▼
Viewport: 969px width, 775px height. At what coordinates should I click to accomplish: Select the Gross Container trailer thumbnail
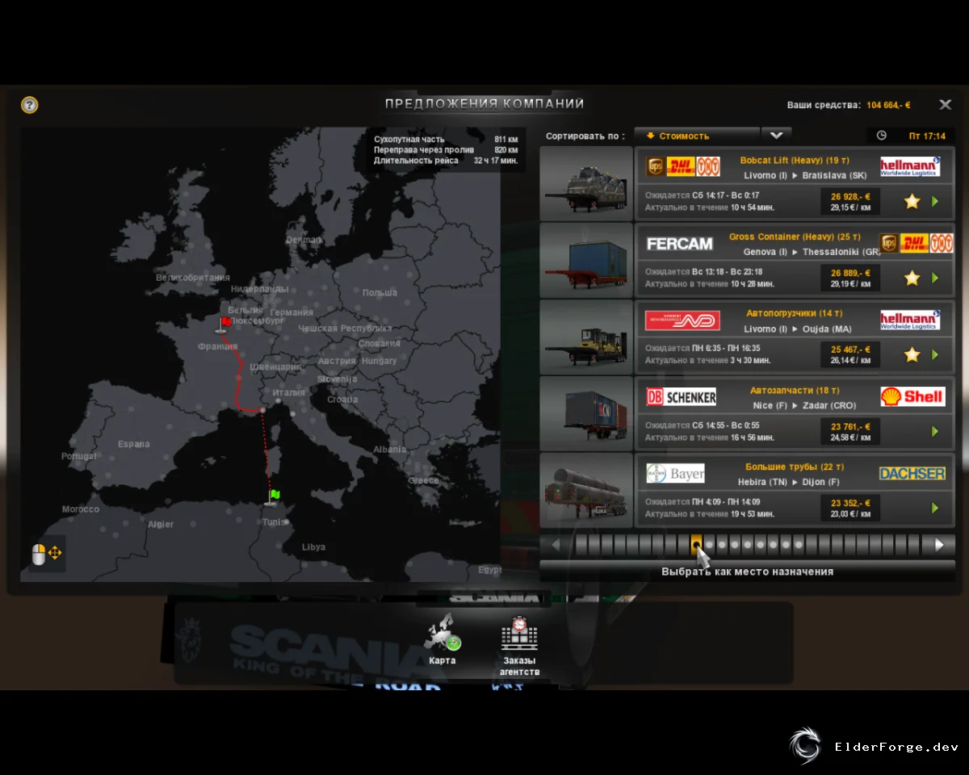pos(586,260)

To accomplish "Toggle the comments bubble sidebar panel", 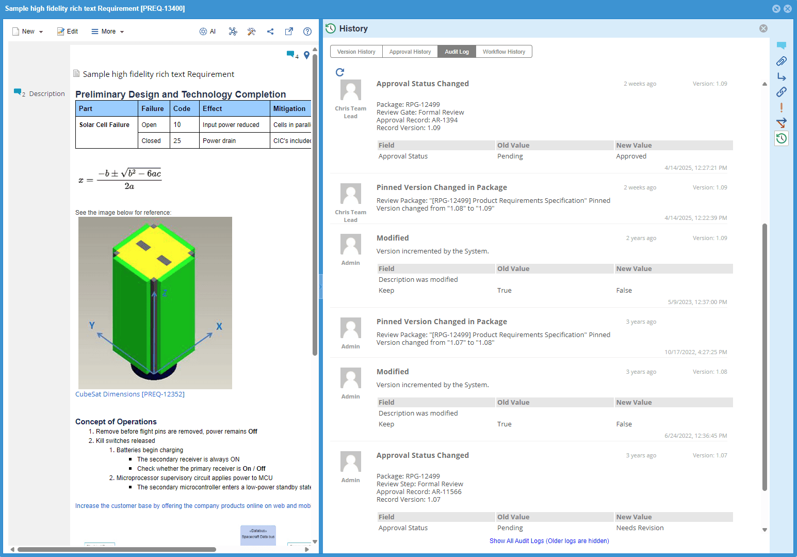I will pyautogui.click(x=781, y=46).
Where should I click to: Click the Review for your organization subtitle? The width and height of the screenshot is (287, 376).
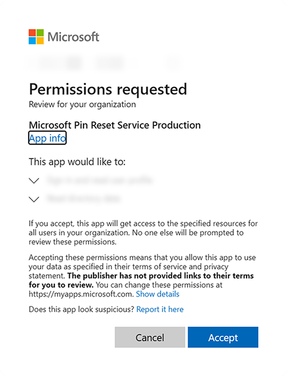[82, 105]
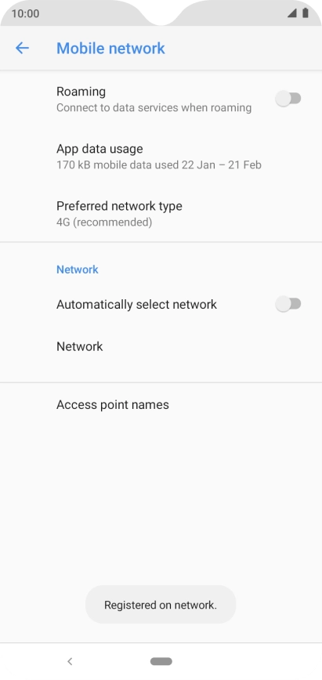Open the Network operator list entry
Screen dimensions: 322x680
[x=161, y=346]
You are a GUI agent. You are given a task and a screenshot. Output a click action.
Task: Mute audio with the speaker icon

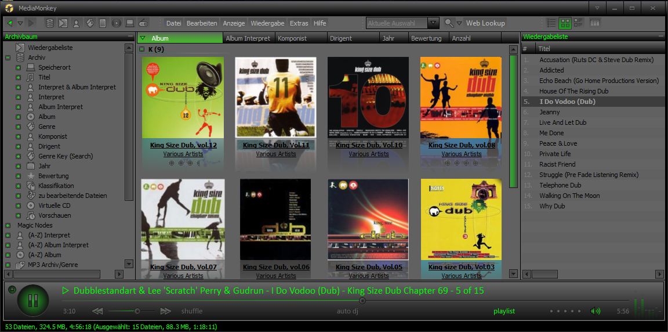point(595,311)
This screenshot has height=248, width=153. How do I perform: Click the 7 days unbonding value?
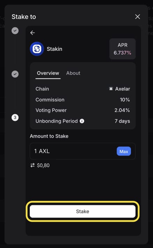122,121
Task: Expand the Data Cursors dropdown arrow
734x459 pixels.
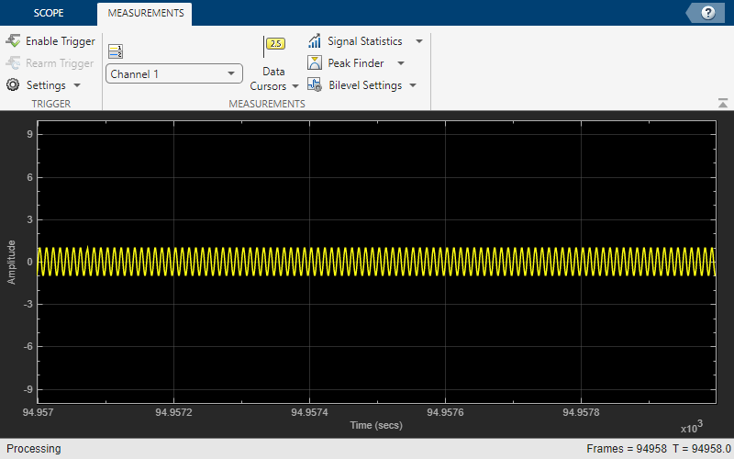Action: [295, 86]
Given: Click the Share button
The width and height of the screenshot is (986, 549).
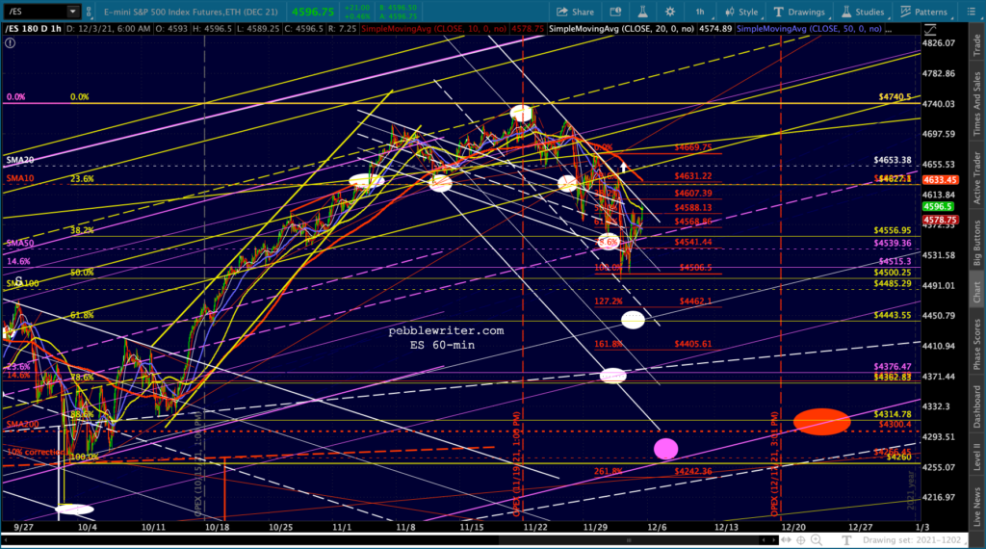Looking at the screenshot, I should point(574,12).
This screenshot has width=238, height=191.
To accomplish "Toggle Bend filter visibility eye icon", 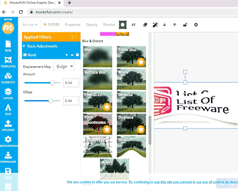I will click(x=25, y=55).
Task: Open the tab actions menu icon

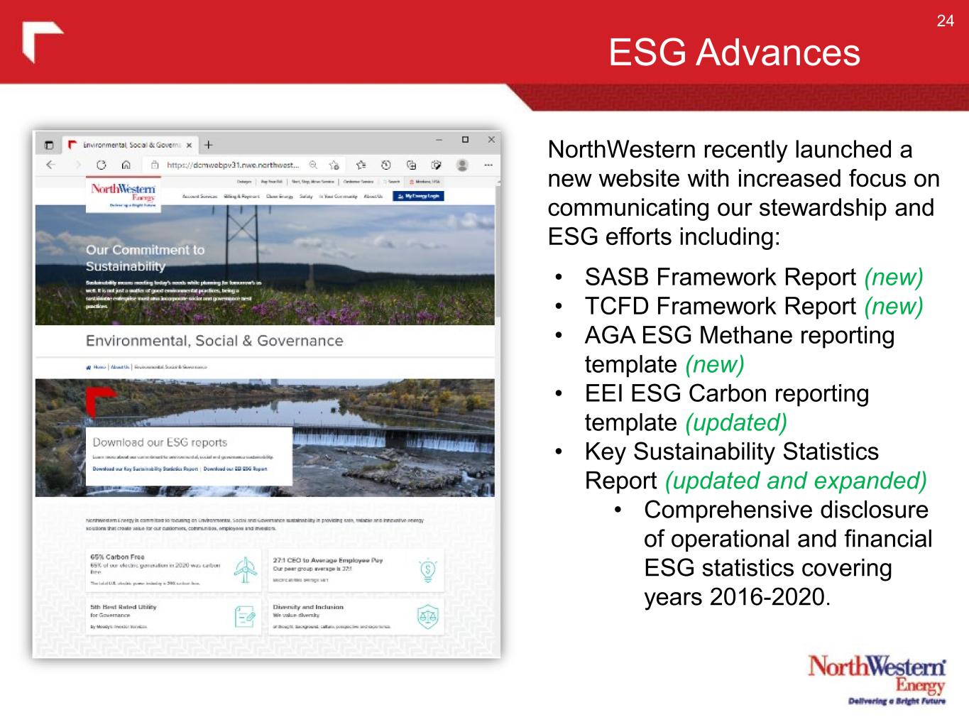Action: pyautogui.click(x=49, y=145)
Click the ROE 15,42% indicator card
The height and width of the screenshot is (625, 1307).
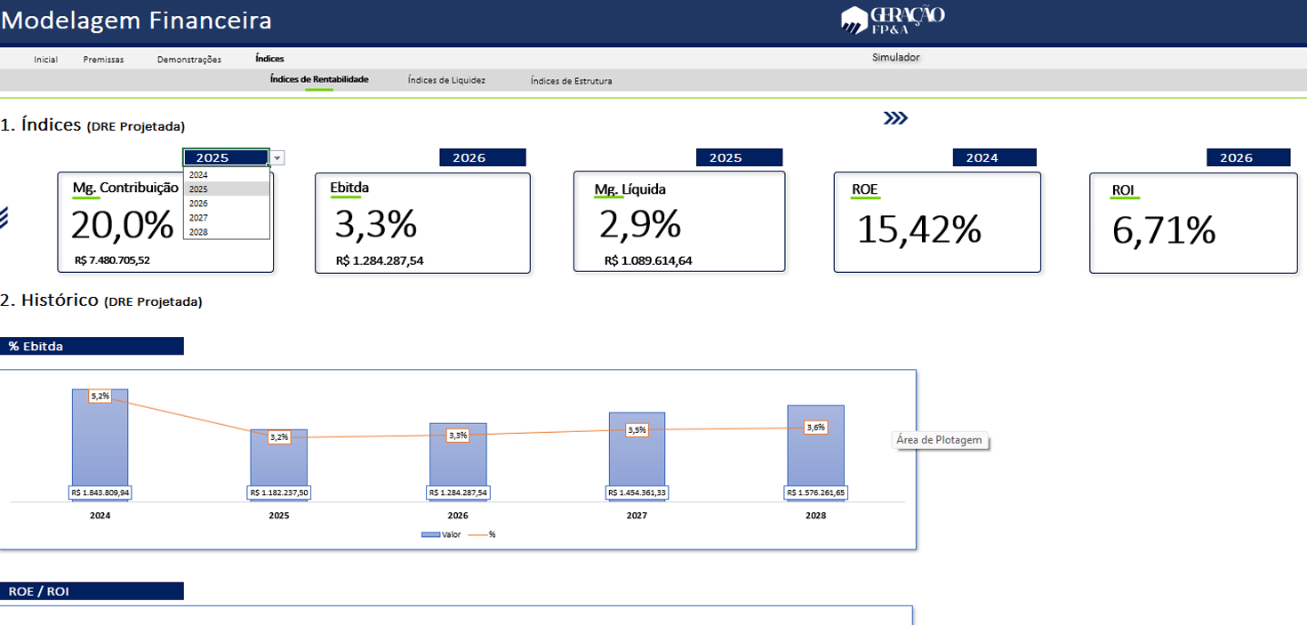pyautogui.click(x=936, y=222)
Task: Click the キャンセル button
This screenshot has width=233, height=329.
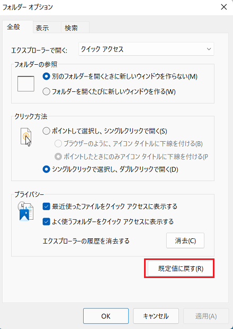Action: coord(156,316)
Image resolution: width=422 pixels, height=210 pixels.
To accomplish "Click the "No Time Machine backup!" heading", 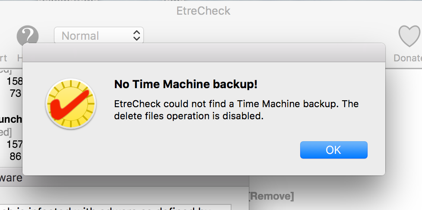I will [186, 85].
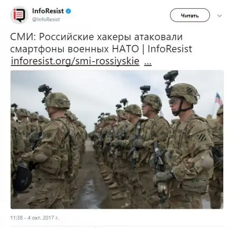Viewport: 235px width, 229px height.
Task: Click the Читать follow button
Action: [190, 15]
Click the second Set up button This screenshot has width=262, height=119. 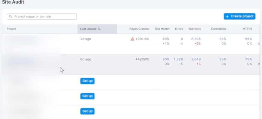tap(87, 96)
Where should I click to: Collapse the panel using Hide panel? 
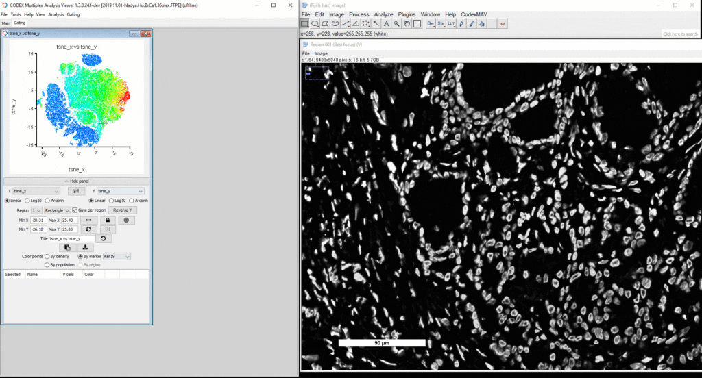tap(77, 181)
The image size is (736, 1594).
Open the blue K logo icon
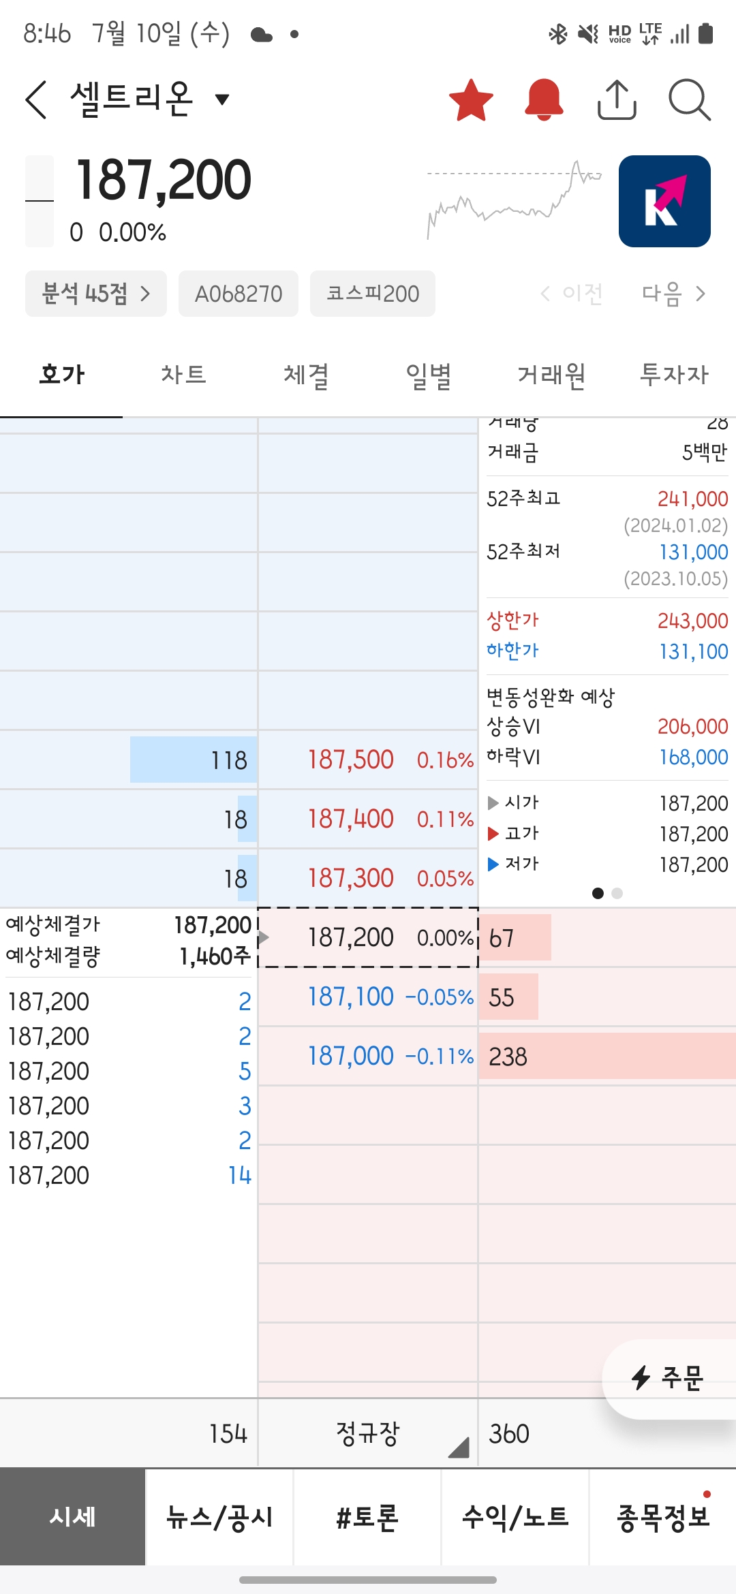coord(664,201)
▲
When copying from the data above, begin at the line containing "Task: Open the tab actions menu icon" and end at the line containing "Task: Click the キャンセル button"; return those lines exactly and leave all pictures behind.

Task: Open the tab actions menu icon

Action: pyautogui.click(x=49, y=145)
Click the ROE 15,42% indicator card
The height and width of the screenshot is (625, 1307).
pyautogui.click(x=936, y=222)
Task: Click the キャンセル button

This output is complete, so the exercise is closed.